**** The input
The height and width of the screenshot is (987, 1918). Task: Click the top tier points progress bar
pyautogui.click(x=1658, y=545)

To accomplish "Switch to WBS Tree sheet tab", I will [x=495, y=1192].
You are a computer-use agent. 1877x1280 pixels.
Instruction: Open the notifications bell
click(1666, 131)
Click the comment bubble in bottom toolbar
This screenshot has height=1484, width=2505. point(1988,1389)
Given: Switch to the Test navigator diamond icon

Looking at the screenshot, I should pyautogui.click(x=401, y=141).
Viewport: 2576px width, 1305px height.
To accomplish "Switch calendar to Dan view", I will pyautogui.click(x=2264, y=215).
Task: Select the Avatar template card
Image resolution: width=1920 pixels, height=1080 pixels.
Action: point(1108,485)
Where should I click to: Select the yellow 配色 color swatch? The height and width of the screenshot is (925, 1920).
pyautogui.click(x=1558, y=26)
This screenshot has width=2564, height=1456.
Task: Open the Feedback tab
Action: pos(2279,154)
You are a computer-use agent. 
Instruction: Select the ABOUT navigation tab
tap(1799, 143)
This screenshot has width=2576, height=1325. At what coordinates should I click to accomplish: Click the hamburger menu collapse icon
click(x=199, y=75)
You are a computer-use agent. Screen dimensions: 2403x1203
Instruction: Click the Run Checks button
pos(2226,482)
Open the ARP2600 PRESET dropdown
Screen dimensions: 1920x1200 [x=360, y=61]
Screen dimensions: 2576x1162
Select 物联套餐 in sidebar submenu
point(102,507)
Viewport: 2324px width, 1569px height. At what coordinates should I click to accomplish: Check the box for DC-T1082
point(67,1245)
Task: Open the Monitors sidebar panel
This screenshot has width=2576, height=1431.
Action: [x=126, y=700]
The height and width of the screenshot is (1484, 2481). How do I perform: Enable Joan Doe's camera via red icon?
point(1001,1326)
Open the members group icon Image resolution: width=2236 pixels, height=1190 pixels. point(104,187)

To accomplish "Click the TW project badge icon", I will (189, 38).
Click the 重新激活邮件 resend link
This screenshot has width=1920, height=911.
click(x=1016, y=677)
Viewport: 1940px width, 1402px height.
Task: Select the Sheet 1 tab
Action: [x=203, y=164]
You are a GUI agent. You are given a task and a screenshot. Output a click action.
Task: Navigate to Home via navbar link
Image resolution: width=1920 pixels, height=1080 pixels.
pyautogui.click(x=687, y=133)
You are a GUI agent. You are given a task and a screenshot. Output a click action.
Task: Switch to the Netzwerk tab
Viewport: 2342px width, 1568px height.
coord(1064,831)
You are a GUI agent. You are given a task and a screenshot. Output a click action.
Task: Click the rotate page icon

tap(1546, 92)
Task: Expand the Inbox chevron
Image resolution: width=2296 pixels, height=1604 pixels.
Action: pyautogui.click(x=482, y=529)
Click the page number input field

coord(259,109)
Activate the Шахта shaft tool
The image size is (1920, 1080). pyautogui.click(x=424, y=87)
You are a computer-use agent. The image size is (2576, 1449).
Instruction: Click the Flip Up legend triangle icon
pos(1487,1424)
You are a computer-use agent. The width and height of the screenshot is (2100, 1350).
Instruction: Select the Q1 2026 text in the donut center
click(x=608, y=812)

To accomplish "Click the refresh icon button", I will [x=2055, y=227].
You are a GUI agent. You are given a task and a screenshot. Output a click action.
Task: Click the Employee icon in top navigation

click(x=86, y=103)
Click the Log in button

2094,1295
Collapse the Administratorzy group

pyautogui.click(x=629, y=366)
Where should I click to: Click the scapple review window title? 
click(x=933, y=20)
********
#### Directions:
Write the entries out again in full, exactly as they appear above.

#### Solution to this exercise:
The height and width of the screenshot is (987, 1918). Task: Click the top tier points progress bar
pyautogui.click(x=1658, y=545)

To accomplish "Switch to WBS Tree sheet tab", I will [x=495, y=1192].
You are a computer-use agent. 1877x1280 pixels.
Instruction: Open the notifications bell
click(1666, 131)
Click the comment bubble in bottom toolbar
This screenshot has height=1484, width=2505. point(1988,1389)
Given: Switch to the Test navigator diamond icon

Looking at the screenshot, I should pyautogui.click(x=401, y=141).
Viewport: 2576px width, 1305px height.
To accomplish "Switch calendar to Dan view", I will pyautogui.click(x=2264, y=215).
Task: Select the Avatar template card
Image resolution: width=1920 pixels, height=1080 pixels.
Action: point(1108,485)
Where should I click to: Select the yellow 配色 color swatch? The height and width of the screenshot is (925, 1920).
pyautogui.click(x=1558, y=26)
This screenshot has width=2564, height=1456.
Task: Open the Feedback tab
Action: pos(2279,154)
You are a computer-use agent. 
Instruction: Select the ABOUT navigation tab
tap(1799, 143)
This screenshot has width=2576, height=1325. At what coordinates should I click to accomplish: Click the hamburger menu collapse icon
click(x=199, y=75)
You are a computer-use agent. Screen dimensions: 2403x1203
Instruction: Click the Run Checks button
pos(2226,482)
Open the ARP2600 PRESET dropdown
Screen dimensions: 1920x1200 [x=360, y=61]
Screen dimensions: 2576x1162
Select 物联套餐 in sidebar submenu
point(102,507)
Viewport: 2324px width, 1569px height. At what coordinates should I click to accomplish: Check the box for DC-T1082
point(67,1245)
Task: Open the Monitors sidebar panel
This screenshot has width=2576, height=1431.
Action: [x=126, y=700]
The height and width of the screenshot is (1484, 2481). How do I perform: Enable Joan Doe's camera via red icon?
point(1001,1326)
Open the members group icon Image resolution: width=2236 pixels, height=1190 pixels. point(104,187)

To accomplish "Click the TW project badge icon", I will (189, 38).
Click the 重新激活邮件 resend link
This screenshot has width=1920, height=911.
click(x=1016, y=677)
Viewport: 1940px width, 1402px height.
Task: Select the Sheet 1 tab
Action: [x=203, y=164]
You are a GUI agent. You are given a task and a screenshot. Output a click action.
Task: Navigate to Home via navbar link
Image resolution: width=1920 pixels, height=1080 pixels.
pyautogui.click(x=687, y=133)
You are a GUI agent. You are given a task and a screenshot. Output a click action.
Task: Switch to the Netzwerk tab
Viewport: 2342px width, 1568px height.
coord(1064,831)
You are a GUI agent. You are given a task and a screenshot. Output a click action.
Task: Click the rotate page icon

tap(1546, 92)
Task: Expand the Inbox chevron
Image resolution: width=2296 pixels, height=1604 pixels.
Action: pyautogui.click(x=482, y=529)
Click the page number input field

coord(259,109)
Activate the Шахта shaft tool
The image size is (1920, 1080). pyautogui.click(x=424, y=87)
You are a computer-use agent. The image size is (2576, 1449).
Instruction: Click the Flip Up legend triangle icon
pos(1487,1424)
You are a computer-use agent. The width and height of the screenshot is (2100, 1350).
Instruction: Select the Q1 2026 text in the donut center
click(x=608, y=812)

To accomplish "Click the refresh icon button", I will [x=2055, y=227].
You are a GUI agent. You are given a task and a screenshot. Output a click action.
Task: Click the Employee icon in top navigation

click(x=86, y=103)
Click the Log in button

2094,1295
Collapse the Administratorzy group

pyautogui.click(x=629, y=366)
Where should I click to: Click the scapple review window title? 
click(x=933, y=20)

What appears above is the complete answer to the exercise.